Task instructions: Quote everything in the wetlands passage below, word for word, from "The U.S. Army" down to "from the roadside.".

### Extract to read ###

The U.S. Army Corps of Engineers (Corps) and the U.S. Environmental Protection Agency define wetlands as those areas that are inundated or saturated by surface or ground water at a frequency and duration sufficient to support, and that under normal circumstances do support, a prevalence of vegetation typically adapted for life in saturated soil conditions. Wetlands are areas that generally include swamps, marshes, bogs, and similar areas

Wetlands are areas that are covered by water or have waterlogged soils for long periods (14-21 days) during the growing season. Plants growing in wetlands are capable of living in saturated soil conditions for at least part of the growing season. Wetlands such as swamps and marshes are often obvious, but some wetlands are not easily recognized, often because they are dry during part of the year or "they just don't look very wet" from the roadside.

Some of these wetland types include, but are not limited to, many bottomland forests, pocosins, pine savannahs, bogs, wet meadows, potholes and wet tundra. Information is given here to help you determine if you have a wetland. If you intend to place dredged or fill material in a wetland or in an area that might be a wetland, contact the local Corps regulatory office to see if a permit is required.

Why is it necessary to consider whether an area is a wetland?

Section 404 of the Clean Water Act requires that anyone interested in depositing dredged or fill material into "waters of the United States, including wetlands," must receive authorization for such activities. The Corps has been assigned responsibility for administering the Section 404 permitting process. Activities in wetlands for which permits may be required include, but are not limited to:

  • Placement of fill material
  • Ditching activities when the excavated material is sidecast
  • Levee and dike construction
  • Mechanized land clearing
  • Land leveling
  • Most road construction
  • Dam construction

The final determination of whether an area is a wetland and whether the activity requires a permit must be made by a Corps regulatory office. 

How can wetlands be recognized?

The Corps uses three characteristics of wetlands when making wetland determinations: vegetation, soil and hydrology. Each characteristic is discussed below. Unless an area has been altered or is a rare natural situation, wetland indicators of all three characteristics must be present during some portion of the growing season for an area to be a wetland.

There are some general situations in which an area has a strong probability of being a wetland. If any of the following situations occur, you should ask the local Corps office to determine whether the area is a wetland.

### Recorded information ###

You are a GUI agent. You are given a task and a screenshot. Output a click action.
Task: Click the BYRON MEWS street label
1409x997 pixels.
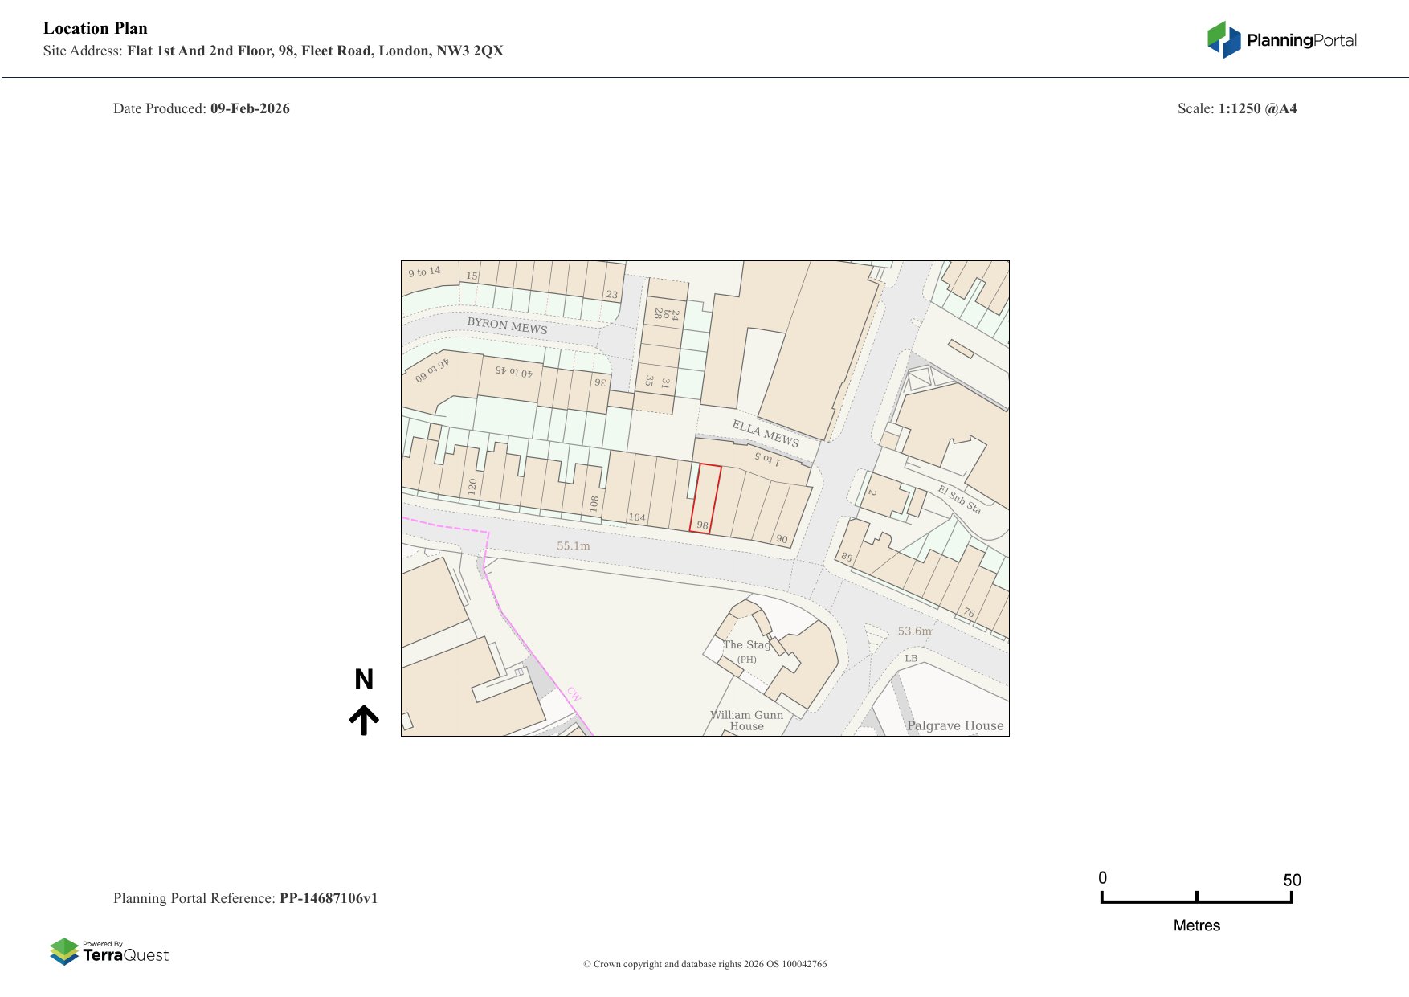(x=507, y=325)
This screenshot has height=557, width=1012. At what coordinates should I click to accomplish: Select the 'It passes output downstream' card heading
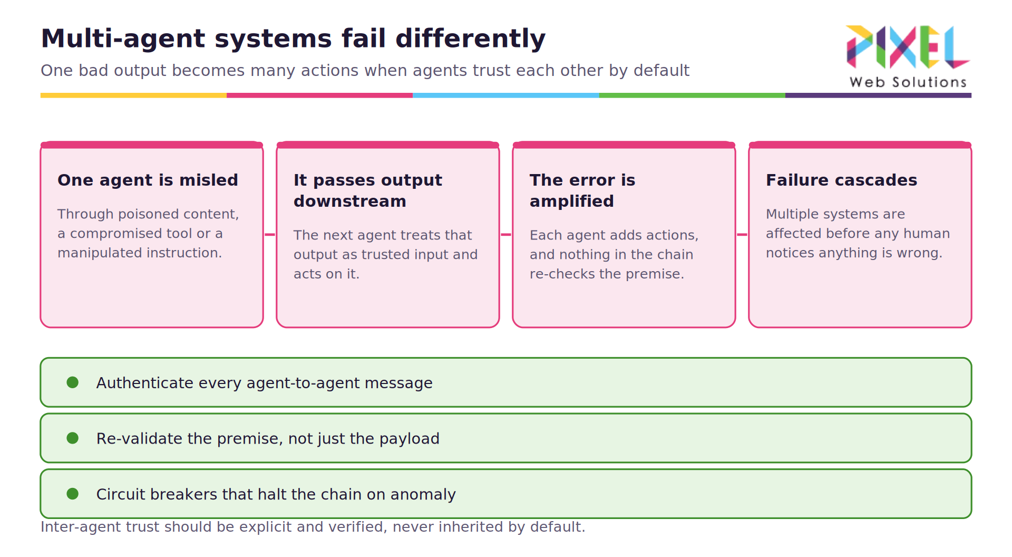click(x=368, y=190)
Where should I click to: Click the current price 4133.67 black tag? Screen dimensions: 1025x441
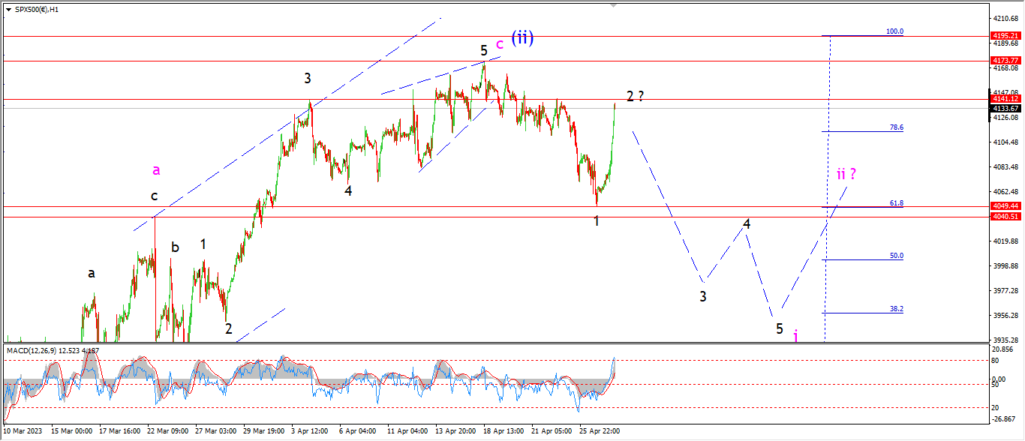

###

Exercise output:
The U.S. Army Corps of Engineers (Corps) and the U.S. Environmental Protection Agency define wetlands as those areas that are inundated or saturated by surface or ground water at a frequency and duration sufficient to support, and that under normal circumstances do support, a prevalence of vegetation typically adapted for life in saturated soil conditions. Wetlands are areas that generally include swamps, marshes, bogs, and similar areas

Wetlands are areas that are covered by water or have waterlogged soils for long periods (14-21 days) during the growing season. Plants growing in wetlands are capable of living in saturated soil conditions for at least part of the growing season. Wetlands such as swamps and marshes are often obvious, but some wetlands are not easily recognized, often because they are dry during part of the year or "they just don't look very wet" from the roadside.